BRIEF =>
Please answer from the text-to-speech paper below: which three areas does its abstract name when describing how Text to Speech could change the way we interact with systems?

EXCERPTED PASSAGE =>
Implementing Emotions to Computer Systems with Text to Speech

Luis Bacca

School of Computing, DePaul University
243 South Wabash, Chicago, IL, 60604
baccal@icloud.com

ABSTRACT
The objective of this research is to learn more about Test to Speech, and how new technologies could help to improve desensitizing the voice and expression while exploring how Text to Speech can change the way we interact with systems, in particular with e-commerce, education, and communications. For example, text to speech with personality can support sales of products online or help users make educated decisions. Also, in education, TTS can assist students to rewrite essays or can help teachers lecture classes. Additionally, TTS can help robots and avatar technologies to communicate better by developing expressions and movements to become more persuasive communicators.

KEYWORDS
Text to Speech, Social Richness, Social Presence

LITERATURE REVIEW
Ever since I discovered that my mac book pro was able to speak, I began to believe in the idea that one day users could interact with their systems in an interpersonal manner. Similarly, to the movie “her,” where Samantha (an intelligent personal assistant software) and the user engaged in a deep and serious relation; extremely realistic that the user's external world and social skills began to change in a significant way. Nowadays, with systems like Siri, Alexa, and artificial intelligence, it makes me wonder how long a system similar to “Samantha” is going to be part of our everyday lives. Systems with personality, expression, and emotions have been studied in the past. Consequently, in this research, my goal is to understand what scientist in the field have been doing with text to speech relating to e-commerce, emotional speech, and college essays. TTS could be a very technical topic, far surpassing my knowledge, but my fascination with this technology makes me wonder when society will be able to interact with a system in the same way we interact with a close friend, when this happens, I believe that HCI will be playing an important role on how we communicate with such systems in the near future.

STORED DATA =>
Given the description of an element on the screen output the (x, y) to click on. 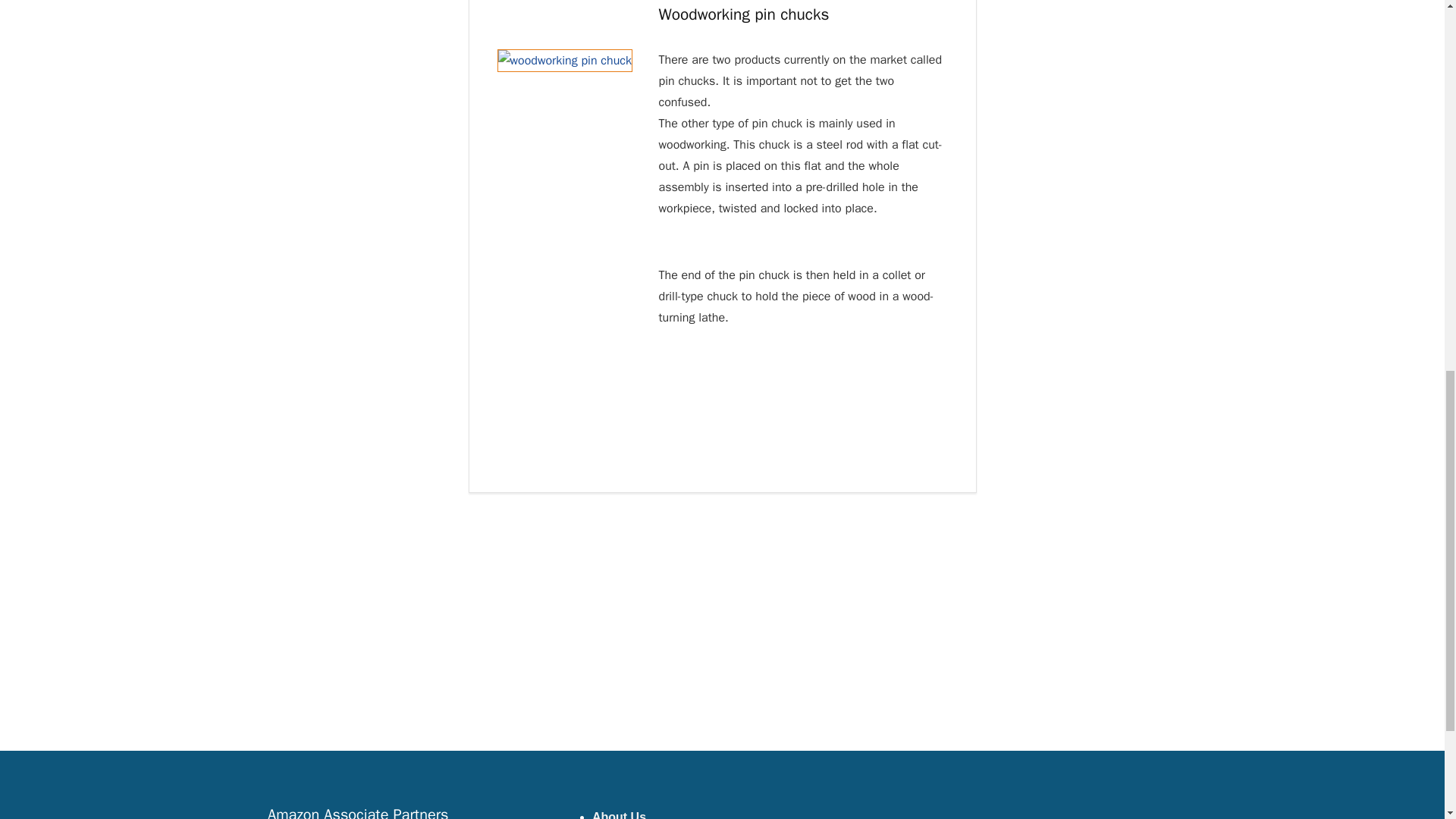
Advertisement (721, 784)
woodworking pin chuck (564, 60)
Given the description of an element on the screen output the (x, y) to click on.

WRITTEN SOLUTION =>
E-commerce, education, and communications.